- [Goal]:
List every line of the records that contains the string "title", treating uppercase and lowercase as different.

Word and element locating data
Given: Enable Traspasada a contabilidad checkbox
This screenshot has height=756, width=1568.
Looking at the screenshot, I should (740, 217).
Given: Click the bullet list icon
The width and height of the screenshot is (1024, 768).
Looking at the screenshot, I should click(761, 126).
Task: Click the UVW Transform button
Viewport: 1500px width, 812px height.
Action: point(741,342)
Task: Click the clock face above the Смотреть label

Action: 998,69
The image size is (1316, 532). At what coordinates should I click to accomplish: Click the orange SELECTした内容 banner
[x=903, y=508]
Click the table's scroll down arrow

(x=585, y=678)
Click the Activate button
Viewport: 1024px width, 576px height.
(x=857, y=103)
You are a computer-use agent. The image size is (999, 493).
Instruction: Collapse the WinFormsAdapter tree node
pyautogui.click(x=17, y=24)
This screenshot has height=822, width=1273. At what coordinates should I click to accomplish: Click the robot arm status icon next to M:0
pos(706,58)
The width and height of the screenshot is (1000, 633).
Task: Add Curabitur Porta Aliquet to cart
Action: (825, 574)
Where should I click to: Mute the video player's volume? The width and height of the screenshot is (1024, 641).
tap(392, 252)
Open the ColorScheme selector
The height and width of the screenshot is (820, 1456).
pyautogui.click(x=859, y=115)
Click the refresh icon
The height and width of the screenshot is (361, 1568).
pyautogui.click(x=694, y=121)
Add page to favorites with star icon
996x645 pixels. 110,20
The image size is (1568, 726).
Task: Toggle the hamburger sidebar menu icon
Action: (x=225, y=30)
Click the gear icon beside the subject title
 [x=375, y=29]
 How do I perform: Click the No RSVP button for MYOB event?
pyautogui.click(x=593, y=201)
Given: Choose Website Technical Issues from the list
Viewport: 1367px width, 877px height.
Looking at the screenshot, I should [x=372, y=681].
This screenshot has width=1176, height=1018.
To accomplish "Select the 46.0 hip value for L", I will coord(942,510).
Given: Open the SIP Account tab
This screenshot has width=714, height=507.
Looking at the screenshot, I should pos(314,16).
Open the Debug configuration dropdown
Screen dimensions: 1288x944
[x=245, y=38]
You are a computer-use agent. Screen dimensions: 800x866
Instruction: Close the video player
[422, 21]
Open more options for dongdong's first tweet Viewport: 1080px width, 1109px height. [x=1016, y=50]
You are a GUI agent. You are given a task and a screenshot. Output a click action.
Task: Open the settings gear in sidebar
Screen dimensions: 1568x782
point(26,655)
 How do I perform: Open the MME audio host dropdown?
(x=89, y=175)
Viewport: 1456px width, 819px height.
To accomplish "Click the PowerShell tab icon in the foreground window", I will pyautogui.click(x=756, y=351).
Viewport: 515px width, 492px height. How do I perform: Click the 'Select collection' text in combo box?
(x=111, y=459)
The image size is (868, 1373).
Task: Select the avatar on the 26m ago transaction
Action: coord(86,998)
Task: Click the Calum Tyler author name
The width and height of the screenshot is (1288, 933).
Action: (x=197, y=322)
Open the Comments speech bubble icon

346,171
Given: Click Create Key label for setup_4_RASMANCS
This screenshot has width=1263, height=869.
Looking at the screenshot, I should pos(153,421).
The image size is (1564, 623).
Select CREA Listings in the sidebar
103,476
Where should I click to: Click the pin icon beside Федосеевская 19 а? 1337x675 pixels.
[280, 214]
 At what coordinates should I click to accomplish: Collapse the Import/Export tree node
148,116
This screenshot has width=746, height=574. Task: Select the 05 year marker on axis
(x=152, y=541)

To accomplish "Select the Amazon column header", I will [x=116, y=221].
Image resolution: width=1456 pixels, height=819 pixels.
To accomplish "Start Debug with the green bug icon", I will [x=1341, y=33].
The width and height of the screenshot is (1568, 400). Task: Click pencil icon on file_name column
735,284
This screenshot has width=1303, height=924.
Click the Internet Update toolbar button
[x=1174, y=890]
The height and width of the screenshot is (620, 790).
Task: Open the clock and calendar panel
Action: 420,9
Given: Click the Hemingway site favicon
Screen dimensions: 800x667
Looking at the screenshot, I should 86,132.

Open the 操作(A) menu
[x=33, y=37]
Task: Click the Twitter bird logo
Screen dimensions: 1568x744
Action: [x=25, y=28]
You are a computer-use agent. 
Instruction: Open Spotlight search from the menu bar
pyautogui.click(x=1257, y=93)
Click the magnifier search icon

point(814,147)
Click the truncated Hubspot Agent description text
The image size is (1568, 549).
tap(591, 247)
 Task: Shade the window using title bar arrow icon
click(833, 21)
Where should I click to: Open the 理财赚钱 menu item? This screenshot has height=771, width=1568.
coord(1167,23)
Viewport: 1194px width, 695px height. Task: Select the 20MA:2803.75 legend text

- [Result below]:
Click the gear icon beside the subject title
 Task: Shade the window using title bar arrow icon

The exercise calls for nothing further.